La verdad es que yo no culpo a esa juventud. El cálculo de incentivos inclina la balanza en contra de su participación en la vida pública. Al problema de los bajos salarios se le suma ahora el temor de ser lapidado por algún seudoescándalo. La expectativa de vida de una cara nueva en la política costarricense ronda los 18 meses, y este país es demasiado pequeño para darse el lujo de quemar figuras a esa velocidad.

Búsqueda de sucesores. Esta ha sido siempre una de mis grandes preocupaciones. La búsqueda de sucesores es una de las principales obligaciones de un líder político. Por eso, toda mi vida he intentado proteger e impulsar la carrera de personas que considero prometedoras. Algunos han construido brillantes trayectorias profesionales. Algunos fueron a tiendas políticas distintas e, incluso, se han convertido en mis adversarios y críticos. Pero no me arrepiento de haber sido siempre un mentor.

Hoy quiero hacer un llamado más a esa generación de jóvenes que se encuentra al margen de la política. No se dejen vencer por los cínicos y los demagogos. No se dejen vencer por los que hacen del debate público un lodazal. La política es un oficio agotador, pero es también la más poderosa herramienta para transformar la vida. No es vanidad creer que uno puede cambiar el curso de la historia. ¿Qué habría sido de nosotros si hubiéramos prestado oídos a tantas voces que insistieron en que no podíamos extinguir el dolor de la guerra en Centroamérica?

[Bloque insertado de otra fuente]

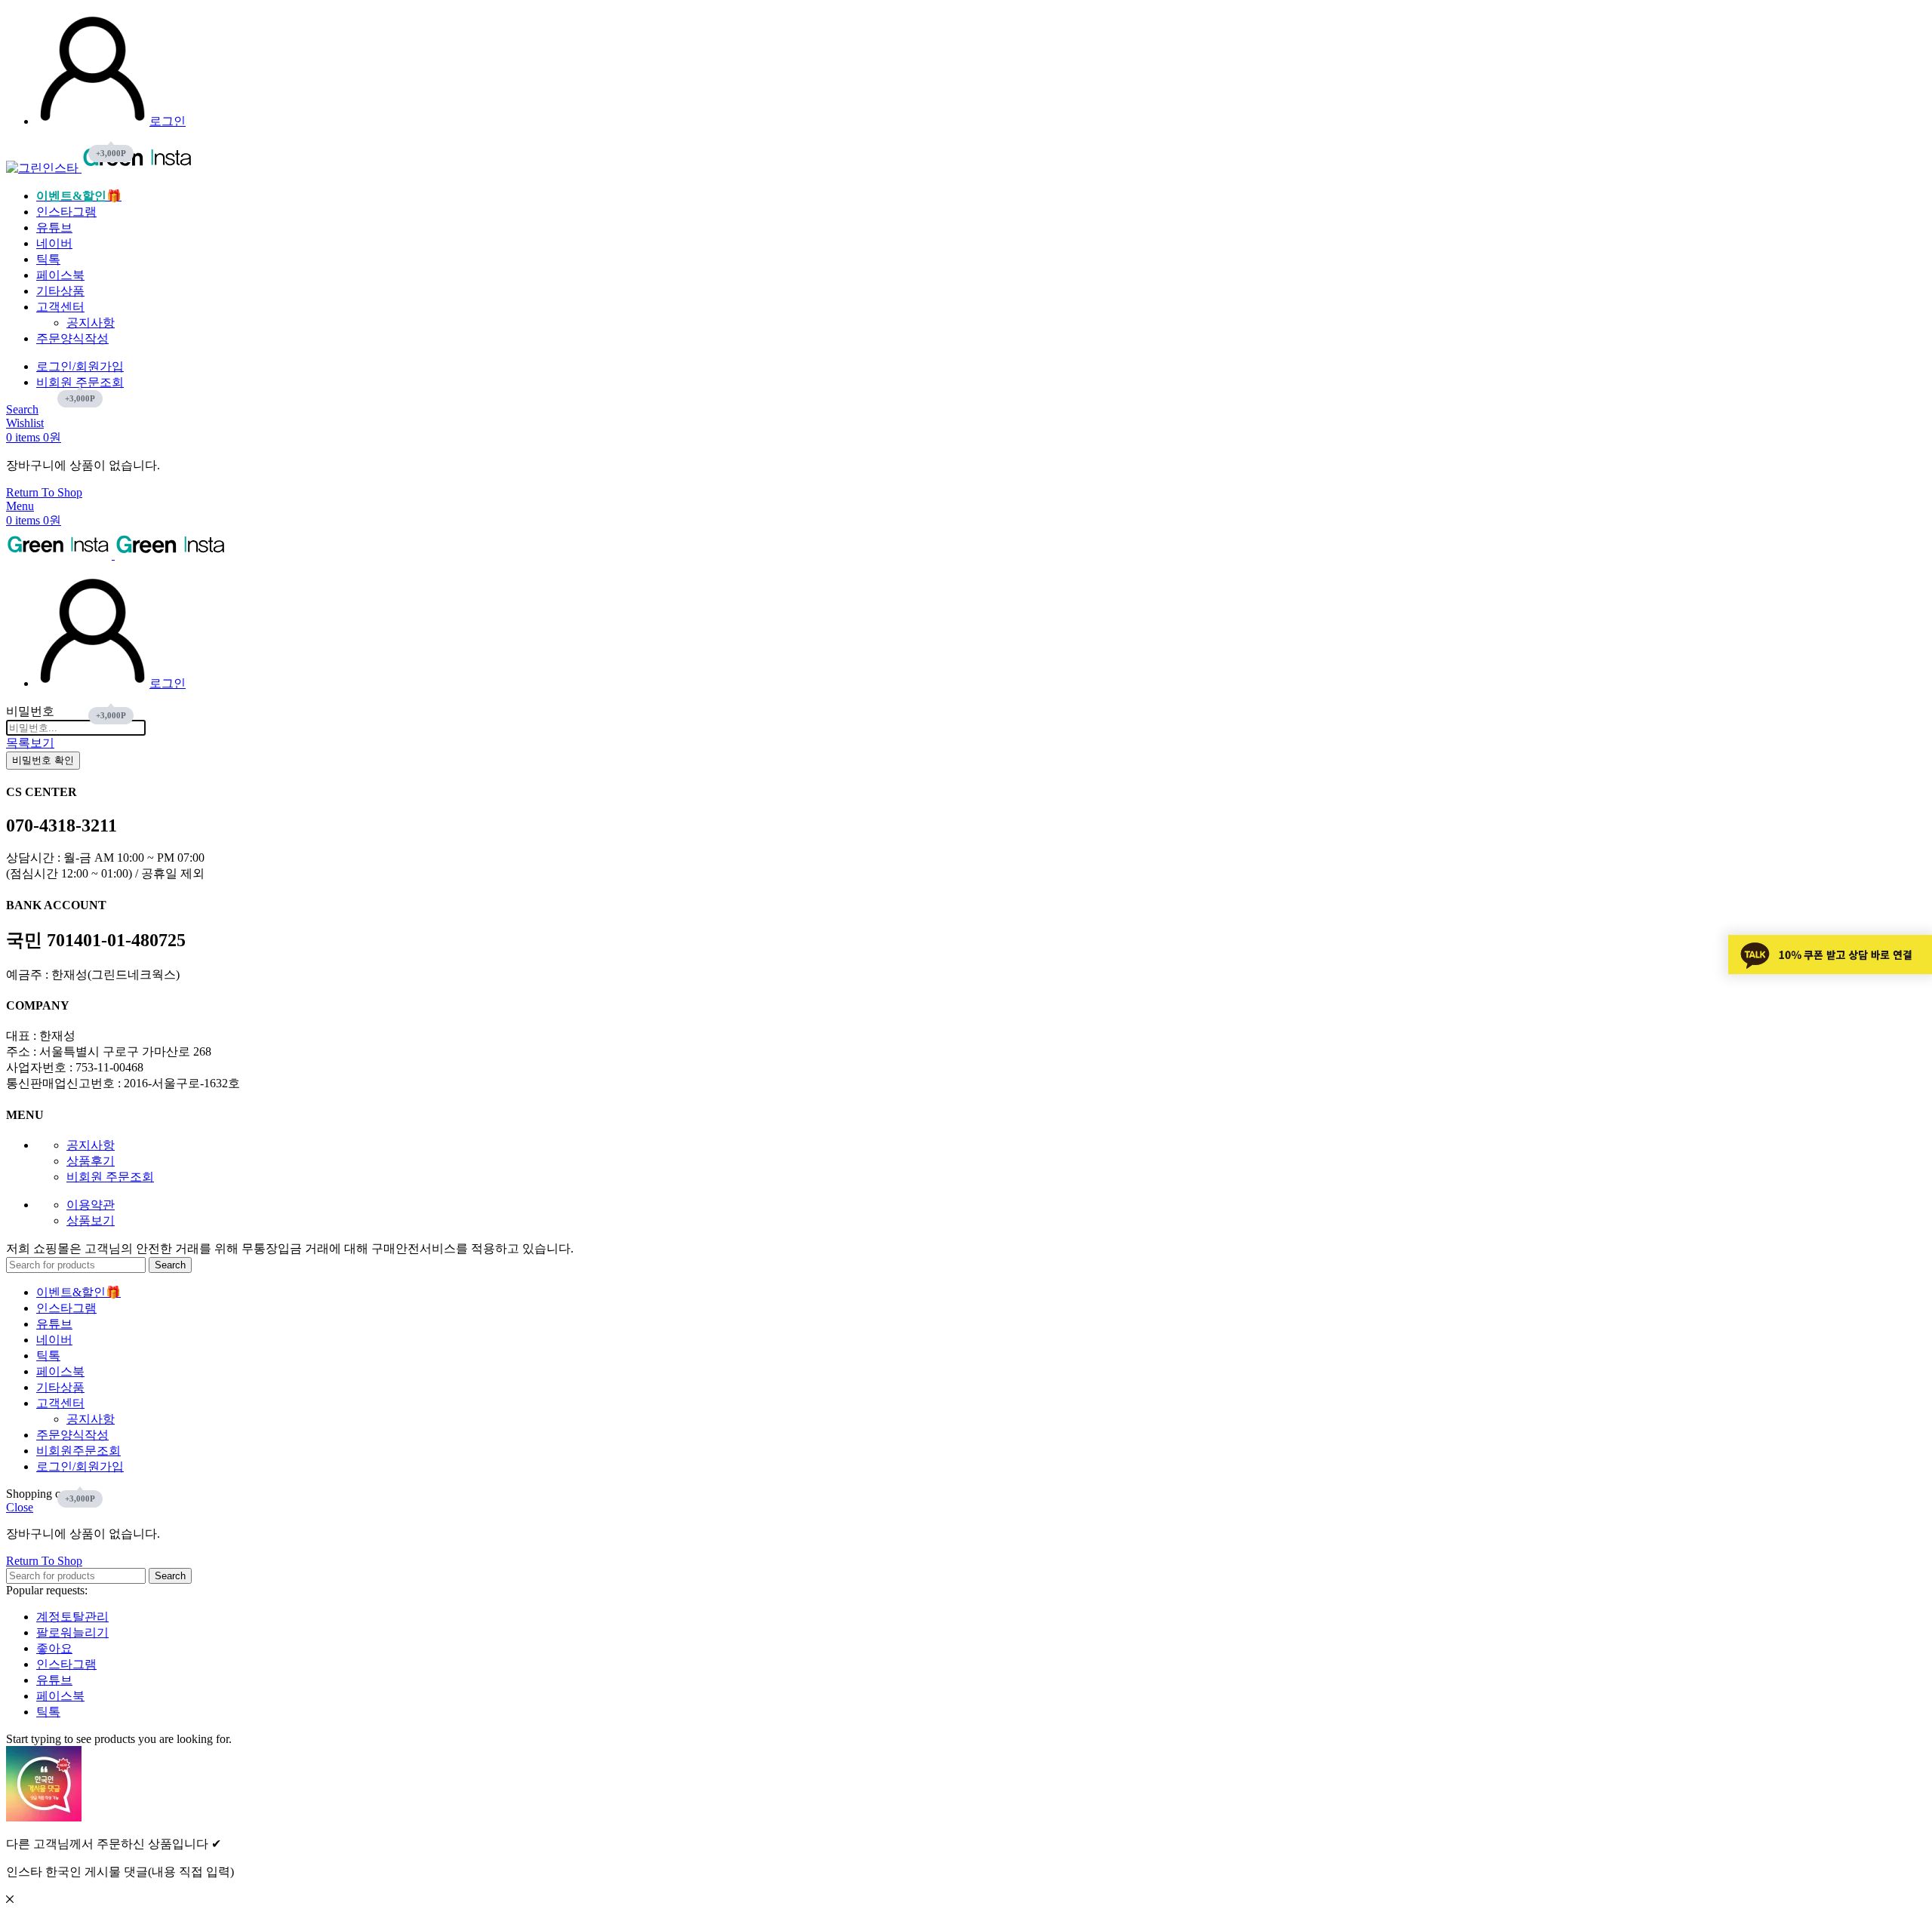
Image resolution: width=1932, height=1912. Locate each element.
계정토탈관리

La paz solo fue posible cuando tuvimos el valor de tomar las riendas del destino. Hoy es el turno de ustedes. Solo ustedes conocen el espíritu de esta época.

El arco de la historia es recio como el arco de Odiseo, que en vano intentaban tensar los pretendientes. Para doblarlo, se requieren toda la fuerza del carácter y todo el peso de la convicción. Se requieren esperanza mezclada con realismo, entusiasmo mezclado con sentido de responsabilidad. Se requiere una verdadera vocación política. Jamás renegaré de la política porque por ella pude influir en la vida de millones de personas. Por ese honor le doy gracias al cielo y les deseo a otros la satisfacción que hoy me embarga. La satisfacción de haberle servido a este pueblo bendito, con todo el corazón.